Collected data:
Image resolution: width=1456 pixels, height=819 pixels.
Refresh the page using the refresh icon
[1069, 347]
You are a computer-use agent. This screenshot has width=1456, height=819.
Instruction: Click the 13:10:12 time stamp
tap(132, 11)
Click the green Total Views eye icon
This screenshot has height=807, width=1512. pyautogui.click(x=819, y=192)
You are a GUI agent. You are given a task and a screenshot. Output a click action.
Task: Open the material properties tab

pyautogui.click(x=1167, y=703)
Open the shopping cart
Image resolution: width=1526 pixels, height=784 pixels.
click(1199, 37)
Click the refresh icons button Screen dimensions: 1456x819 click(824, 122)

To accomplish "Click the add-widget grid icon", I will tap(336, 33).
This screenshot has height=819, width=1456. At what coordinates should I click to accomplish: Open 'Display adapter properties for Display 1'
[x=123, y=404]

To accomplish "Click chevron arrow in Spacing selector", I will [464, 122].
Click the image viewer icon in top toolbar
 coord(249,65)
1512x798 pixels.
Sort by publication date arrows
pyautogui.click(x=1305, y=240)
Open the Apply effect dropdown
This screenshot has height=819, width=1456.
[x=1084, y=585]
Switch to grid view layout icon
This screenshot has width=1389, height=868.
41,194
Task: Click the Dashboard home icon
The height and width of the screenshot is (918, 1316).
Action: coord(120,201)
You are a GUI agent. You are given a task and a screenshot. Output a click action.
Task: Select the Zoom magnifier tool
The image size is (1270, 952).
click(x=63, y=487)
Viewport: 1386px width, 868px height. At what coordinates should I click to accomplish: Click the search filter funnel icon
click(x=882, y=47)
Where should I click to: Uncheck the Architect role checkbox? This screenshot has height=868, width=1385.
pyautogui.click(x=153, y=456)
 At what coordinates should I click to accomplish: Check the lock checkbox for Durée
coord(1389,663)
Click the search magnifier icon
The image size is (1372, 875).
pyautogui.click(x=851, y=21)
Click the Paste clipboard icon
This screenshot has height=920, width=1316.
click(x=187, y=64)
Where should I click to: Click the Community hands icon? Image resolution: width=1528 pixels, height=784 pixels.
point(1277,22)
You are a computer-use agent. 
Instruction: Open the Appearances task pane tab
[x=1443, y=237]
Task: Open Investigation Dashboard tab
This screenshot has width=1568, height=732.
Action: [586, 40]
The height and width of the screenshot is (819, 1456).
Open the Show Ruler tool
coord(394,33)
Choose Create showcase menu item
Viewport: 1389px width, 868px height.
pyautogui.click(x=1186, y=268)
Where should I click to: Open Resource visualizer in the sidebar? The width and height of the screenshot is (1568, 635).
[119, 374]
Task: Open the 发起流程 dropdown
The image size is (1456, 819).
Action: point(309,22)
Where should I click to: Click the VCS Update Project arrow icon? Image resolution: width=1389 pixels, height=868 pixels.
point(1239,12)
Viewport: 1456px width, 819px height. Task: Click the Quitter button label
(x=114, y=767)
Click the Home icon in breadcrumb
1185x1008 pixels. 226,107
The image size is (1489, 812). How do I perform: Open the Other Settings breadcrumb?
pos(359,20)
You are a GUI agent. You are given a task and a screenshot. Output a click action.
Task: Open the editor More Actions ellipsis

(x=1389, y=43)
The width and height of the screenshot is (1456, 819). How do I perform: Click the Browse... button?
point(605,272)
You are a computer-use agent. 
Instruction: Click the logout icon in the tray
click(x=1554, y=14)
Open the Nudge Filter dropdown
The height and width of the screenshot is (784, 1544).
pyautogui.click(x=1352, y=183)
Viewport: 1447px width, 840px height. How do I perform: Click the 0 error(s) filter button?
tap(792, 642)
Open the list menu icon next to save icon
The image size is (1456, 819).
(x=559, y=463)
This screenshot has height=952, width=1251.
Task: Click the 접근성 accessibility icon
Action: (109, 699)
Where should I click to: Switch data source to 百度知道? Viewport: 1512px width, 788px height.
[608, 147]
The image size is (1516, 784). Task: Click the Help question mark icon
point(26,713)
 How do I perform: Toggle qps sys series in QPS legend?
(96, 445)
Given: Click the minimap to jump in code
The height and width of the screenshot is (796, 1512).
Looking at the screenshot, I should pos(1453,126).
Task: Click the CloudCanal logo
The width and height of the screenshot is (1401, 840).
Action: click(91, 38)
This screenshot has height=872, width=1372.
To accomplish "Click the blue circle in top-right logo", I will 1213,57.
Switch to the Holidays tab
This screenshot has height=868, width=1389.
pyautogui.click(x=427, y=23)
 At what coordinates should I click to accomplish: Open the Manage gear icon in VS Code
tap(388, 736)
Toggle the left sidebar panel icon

◆ Assigned task:
An exact repeat of the lines from the one containing "Task: Click the CloudCanal logo" through the final line of the entries is the whole answer.

◆ Exercise response:
Task: Click the CloudCanal logo
The width and height of the screenshot is (1401, 840).
Action: click(91, 38)
This screenshot has height=872, width=1372.
To accomplish "Click the blue circle in top-right logo", I will 1213,57.
Switch to the Holidays tab
This screenshot has height=868, width=1389.
pyautogui.click(x=427, y=23)
 At what coordinates should I click to accomplish: Open the Manage gear icon in VS Code
tap(388, 736)
Toggle the left sidebar panel icon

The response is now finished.